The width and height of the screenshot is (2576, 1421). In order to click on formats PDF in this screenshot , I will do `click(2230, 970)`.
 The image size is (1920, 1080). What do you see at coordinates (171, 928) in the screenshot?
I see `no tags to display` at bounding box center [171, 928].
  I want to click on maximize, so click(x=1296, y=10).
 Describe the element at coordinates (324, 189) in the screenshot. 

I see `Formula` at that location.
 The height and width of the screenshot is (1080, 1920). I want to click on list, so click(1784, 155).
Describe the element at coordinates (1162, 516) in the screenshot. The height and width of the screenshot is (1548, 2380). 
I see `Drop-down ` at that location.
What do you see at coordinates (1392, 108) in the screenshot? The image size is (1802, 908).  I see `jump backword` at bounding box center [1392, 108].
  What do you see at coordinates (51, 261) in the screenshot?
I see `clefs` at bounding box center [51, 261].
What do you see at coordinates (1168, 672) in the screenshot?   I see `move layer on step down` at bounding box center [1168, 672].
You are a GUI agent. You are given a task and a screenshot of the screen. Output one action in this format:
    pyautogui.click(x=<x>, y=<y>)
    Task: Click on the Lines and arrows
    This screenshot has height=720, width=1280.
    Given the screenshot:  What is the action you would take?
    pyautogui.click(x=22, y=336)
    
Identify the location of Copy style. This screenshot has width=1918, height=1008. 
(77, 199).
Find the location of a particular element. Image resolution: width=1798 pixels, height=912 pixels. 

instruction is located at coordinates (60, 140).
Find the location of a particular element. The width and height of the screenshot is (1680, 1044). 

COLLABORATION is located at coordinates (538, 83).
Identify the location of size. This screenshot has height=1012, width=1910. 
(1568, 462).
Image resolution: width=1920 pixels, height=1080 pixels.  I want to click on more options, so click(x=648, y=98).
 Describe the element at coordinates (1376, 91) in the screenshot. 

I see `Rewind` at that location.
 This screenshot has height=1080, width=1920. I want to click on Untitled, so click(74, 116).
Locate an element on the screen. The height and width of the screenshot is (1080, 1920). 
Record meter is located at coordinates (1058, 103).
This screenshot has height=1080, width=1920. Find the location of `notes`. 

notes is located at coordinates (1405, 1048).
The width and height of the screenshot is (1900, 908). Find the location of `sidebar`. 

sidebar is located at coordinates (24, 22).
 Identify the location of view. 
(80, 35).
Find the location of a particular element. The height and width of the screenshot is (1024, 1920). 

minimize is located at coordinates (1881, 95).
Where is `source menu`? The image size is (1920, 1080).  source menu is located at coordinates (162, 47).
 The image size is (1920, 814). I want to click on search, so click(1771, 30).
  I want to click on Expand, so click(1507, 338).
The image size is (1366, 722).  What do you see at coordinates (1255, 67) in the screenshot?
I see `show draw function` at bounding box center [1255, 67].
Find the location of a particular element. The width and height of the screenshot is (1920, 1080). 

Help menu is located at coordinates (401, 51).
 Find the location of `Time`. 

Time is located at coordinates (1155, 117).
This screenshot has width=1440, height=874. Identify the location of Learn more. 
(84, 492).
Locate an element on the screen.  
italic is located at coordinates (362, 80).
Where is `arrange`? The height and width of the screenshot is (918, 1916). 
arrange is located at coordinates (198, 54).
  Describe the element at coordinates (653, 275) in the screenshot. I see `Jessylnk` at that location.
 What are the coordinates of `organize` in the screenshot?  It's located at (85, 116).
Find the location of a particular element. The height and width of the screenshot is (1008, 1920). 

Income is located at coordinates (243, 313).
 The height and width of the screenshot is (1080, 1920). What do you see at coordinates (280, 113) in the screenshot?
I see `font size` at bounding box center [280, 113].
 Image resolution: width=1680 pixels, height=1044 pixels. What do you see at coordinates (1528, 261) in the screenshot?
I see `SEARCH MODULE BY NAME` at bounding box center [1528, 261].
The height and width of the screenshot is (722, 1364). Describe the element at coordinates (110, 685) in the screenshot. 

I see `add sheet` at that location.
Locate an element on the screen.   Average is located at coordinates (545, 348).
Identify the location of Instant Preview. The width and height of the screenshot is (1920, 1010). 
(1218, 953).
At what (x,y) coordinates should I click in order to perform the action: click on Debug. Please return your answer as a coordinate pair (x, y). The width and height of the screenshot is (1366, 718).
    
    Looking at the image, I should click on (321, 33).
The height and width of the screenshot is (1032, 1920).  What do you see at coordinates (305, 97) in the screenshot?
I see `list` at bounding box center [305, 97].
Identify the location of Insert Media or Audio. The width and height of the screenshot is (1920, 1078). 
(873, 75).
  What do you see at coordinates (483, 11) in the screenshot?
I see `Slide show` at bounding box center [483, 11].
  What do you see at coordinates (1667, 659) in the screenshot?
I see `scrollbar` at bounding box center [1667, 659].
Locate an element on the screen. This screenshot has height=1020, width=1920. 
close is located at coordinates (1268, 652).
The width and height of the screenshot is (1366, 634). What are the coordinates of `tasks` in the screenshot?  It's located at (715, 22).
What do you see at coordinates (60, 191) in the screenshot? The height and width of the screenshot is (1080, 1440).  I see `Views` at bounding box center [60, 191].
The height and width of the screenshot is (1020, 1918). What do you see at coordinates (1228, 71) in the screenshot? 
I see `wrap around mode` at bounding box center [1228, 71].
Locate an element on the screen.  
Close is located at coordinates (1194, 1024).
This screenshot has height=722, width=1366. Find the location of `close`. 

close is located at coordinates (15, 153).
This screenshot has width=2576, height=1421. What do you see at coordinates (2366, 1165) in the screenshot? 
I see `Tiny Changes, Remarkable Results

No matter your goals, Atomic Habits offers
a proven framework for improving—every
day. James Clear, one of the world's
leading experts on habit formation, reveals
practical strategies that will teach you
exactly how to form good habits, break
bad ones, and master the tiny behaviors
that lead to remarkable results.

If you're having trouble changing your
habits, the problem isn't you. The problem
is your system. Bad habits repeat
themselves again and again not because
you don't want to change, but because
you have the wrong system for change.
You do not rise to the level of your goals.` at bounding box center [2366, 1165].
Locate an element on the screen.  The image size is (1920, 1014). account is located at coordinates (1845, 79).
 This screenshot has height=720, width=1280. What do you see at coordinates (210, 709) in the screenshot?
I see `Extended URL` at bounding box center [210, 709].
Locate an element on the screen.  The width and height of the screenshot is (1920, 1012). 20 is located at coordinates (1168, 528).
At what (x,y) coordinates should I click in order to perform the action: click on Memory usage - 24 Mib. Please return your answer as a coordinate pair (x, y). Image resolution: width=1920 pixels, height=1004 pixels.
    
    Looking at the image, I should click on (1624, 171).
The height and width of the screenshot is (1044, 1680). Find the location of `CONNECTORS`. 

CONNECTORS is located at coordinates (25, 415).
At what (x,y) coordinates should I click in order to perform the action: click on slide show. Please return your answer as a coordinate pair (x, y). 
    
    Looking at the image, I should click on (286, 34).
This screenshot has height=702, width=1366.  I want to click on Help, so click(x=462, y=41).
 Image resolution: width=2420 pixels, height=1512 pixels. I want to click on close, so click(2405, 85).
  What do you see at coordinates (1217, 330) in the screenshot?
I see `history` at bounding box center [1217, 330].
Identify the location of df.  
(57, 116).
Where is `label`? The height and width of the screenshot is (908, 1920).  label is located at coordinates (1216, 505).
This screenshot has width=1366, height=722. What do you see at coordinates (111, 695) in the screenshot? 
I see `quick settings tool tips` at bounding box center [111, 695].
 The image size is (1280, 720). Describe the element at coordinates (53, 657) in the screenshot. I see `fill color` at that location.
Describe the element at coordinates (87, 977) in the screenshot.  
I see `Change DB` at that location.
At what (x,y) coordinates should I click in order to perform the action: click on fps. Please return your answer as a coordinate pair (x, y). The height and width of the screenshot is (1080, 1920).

= = =

* Objective:
Repeat every one of the entries above word for word.

* Worked answer:
The width and height of the screenshot is (2576, 1421). In order to click on formats PDF in this screenshot , I will do `click(2230, 970)`.
 The image size is (1920, 1080). What do you see at coordinates (171, 928) in the screenshot?
I see `no tags to display` at bounding box center [171, 928].
  I want to click on maximize, so click(x=1296, y=10).
 Describe the element at coordinates (324, 189) in the screenshot. 

I see `Formula` at that location.
 The height and width of the screenshot is (1080, 1920). I want to click on list, so click(1784, 155).
Describe the element at coordinates (1162, 516) in the screenshot. The height and width of the screenshot is (1548, 2380). 
I see `Drop-down ` at that location.
What do you see at coordinates (1392, 108) in the screenshot? The image size is (1802, 908).  I see `jump backword` at bounding box center [1392, 108].
  What do you see at coordinates (51, 261) in the screenshot?
I see `clefs` at bounding box center [51, 261].
What do you see at coordinates (1168, 672) in the screenshot?   I see `move layer on step down` at bounding box center [1168, 672].
You are a GUI agent. You are given a task and a screenshot of the screen. Output one action in this format:
    pyautogui.click(x=<x>, y=<y>)
    Task: Click on the Lines and arrows
    This screenshot has height=720, width=1280.
    Given the screenshot:  What is the action you would take?
    pyautogui.click(x=22, y=336)
    
Identify the location of Copy style. This screenshot has width=1918, height=1008. 
(77, 199).
Find the location of a particular element. Image resolution: width=1798 pixels, height=912 pixels. 

instruction is located at coordinates (60, 140).
Find the location of a particular element. The width and height of the screenshot is (1680, 1044). 

COLLABORATION is located at coordinates (538, 83).
Identify the location of size. This screenshot has height=1012, width=1910. 
(1568, 462).
Image resolution: width=1920 pixels, height=1080 pixels.  I want to click on more options, so click(x=648, y=98).
 Describe the element at coordinates (1376, 91) in the screenshot. 

I see `Rewind` at that location.
 This screenshot has height=1080, width=1920. I want to click on Untitled, so click(74, 116).
Locate an element on the screen. The height and width of the screenshot is (1080, 1920). 
Record meter is located at coordinates (1058, 103).
This screenshot has height=1080, width=1920. Find the location of `notes`. 

notes is located at coordinates (1405, 1048).
The width and height of the screenshot is (1900, 908). Find the location of `sidebar`. 

sidebar is located at coordinates (24, 22).
 Identify the location of view. 
(80, 35).
Find the location of a particular element. The height and width of the screenshot is (1024, 1920). 

minimize is located at coordinates (1881, 95).
Where is `source menu`? The image size is (1920, 1080).  source menu is located at coordinates (162, 47).
 The image size is (1920, 814). I want to click on search, so click(1771, 30).
  I want to click on Expand, so click(1507, 338).
The image size is (1366, 722).  What do you see at coordinates (1255, 67) in the screenshot?
I see `show draw function` at bounding box center [1255, 67].
Find the location of a particular element. The width and height of the screenshot is (1920, 1080). 

Help menu is located at coordinates (401, 51).
 Find the location of `Time`. 

Time is located at coordinates (1155, 117).
This screenshot has width=1440, height=874. Identify the location of Learn more. 
(84, 492).
Locate an element on the screen.  
italic is located at coordinates (362, 80).
Where is `arrange`? The height and width of the screenshot is (918, 1916). 
arrange is located at coordinates (198, 54).
  Describe the element at coordinates (653, 275) in the screenshot. I see `Jessylnk` at that location.
 What are the coordinates of `organize` in the screenshot?  It's located at (85, 116).
Find the location of a particular element. The height and width of the screenshot is (1008, 1920). 

Income is located at coordinates (243, 313).
 The height and width of the screenshot is (1080, 1920). What do you see at coordinates (280, 113) in the screenshot?
I see `font size` at bounding box center [280, 113].
 Image resolution: width=1680 pixels, height=1044 pixels. What do you see at coordinates (1528, 261) in the screenshot?
I see `SEARCH MODULE BY NAME` at bounding box center [1528, 261].
The height and width of the screenshot is (722, 1364). Describe the element at coordinates (110, 685) in the screenshot. 

I see `add sheet` at that location.
Locate an element on the screen.   Average is located at coordinates (545, 348).
Identify the location of Instant Preview. The width and height of the screenshot is (1920, 1010). 
(1218, 953).
At what (x,y) coordinates should I click in order to perform the action: click on Debug. Please return your answer as a coordinate pair (x, y). The width and height of the screenshot is (1366, 718).
    
    Looking at the image, I should click on (321, 33).
The height and width of the screenshot is (1032, 1920).  What do you see at coordinates (305, 97) in the screenshot?
I see `list` at bounding box center [305, 97].
Identify the location of Insert Media or Audio. The width and height of the screenshot is (1920, 1078). 
(873, 75).
  What do you see at coordinates (483, 11) in the screenshot?
I see `Slide show` at bounding box center [483, 11].
  What do you see at coordinates (1667, 659) in the screenshot?
I see `scrollbar` at bounding box center [1667, 659].
Locate an element on the screen. This screenshot has height=1020, width=1920. 
close is located at coordinates (1268, 652).
The width and height of the screenshot is (1366, 634). What are the coordinates of `tasks` in the screenshot?  It's located at (715, 22).
What do you see at coordinates (60, 191) in the screenshot? The height and width of the screenshot is (1080, 1440).  I see `Views` at bounding box center [60, 191].
The height and width of the screenshot is (1020, 1918). What do you see at coordinates (1228, 71) in the screenshot? 
I see `wrap around mode` at bounding box center [1228, 71].
Locate an element on the screen.  
Close is located at coordinates (1194, 1024).
This screenshot has height=722, width=1366. Find the location of `close`. 

close is located at coordinates (15, 153).
This screenshot has width=2576, height=1421. What do you see at coordinates (2366, 1165) in the screenshot? 
I see `Tiny Changes, Remarkable Results

No matter your goals, Atomic Habits offers
a proven framework for improving—every
day. James Clear, one of the world's
leading experts on habit formation, reveals
practical strategies that will teach you
exactly how to form good habits, break
bad ones, and master the tiny behaviors
that lead to remarkable results.

If you're having trouble changing your
habits, the problem isn't you. The problem
is your system. Bad habits repeat
themselves again and again not because
you don't want to change, but because
you have the wrong system for change.
You do not rise to the level of your goals.` at bounding box center [2366, 1165].
Locate an element on the screen.  The image size is (1920, 1014). account is located at coordinates (1845, 79).
 This screenshot has height=720, width=1280. What do you see at coordinates (210, 709) in the screenshot?
I see `Extended URL` at bounding box center [210, 709].
Locate an element on the screen.  The width and height of the screenshot is (1920, 1012). 20 is located at coordinates (1168, 528).
At what (x,y) coordinates should I click in order to perform the action: click on Memory usage - 24 Mib. Please return your answer as a coordinate pair (x, y). Image resolution: width=1920 pixels, height=1004 pixels.
    
    Looking at the image, I should click on (1624, 171).
The height and width of the screenshot is (1044, 1680). Find the location of `CONNECTORS`. 

CONNECTORS is located at coordinates (25, 415).
At what (x,y) coordinates should I click in order to perform the action: click on slide show. Please return your answer as a coordinate pair (x, y). 
    
    Looking at the image, I should click on (286, 34).
This screenshot has height=702, width=1366.  I want to click on Help, so click(x=462, y=41).
 Image resolution: width=2420 pixels, height=1512 pixels. I want to click on close, so click(2405, 85).
  What do you see at coordinates (1217, 330) in the screenshot?
I see `history` at bounding box center [1217, 330].
Identify the location of df.  
(57, 116).
Where is `label`? The height and width of the screenshot is (908, 1920).  label is located at coordinates (1216, 505).
This screenshot has width=1366, height=722. What do you see at coordinates (111, 695) in the screenshot? 
I see `quick settings tool tips` at bounding box center [111, 695].
 The image size is (1280, 720). Describe the element at coordinates (53, 657) in the screenshot. I see `fill color` at that location.
Describe the element at coordinates (87, 977) in the screenshot.  
I see `Change DB` at that location.
At what (x,y) coordinates should I click in order to perform the action: click on fps. Please return your answer as a coordinate pair (x, y). The height and width of the screenshot is (1080, 1920).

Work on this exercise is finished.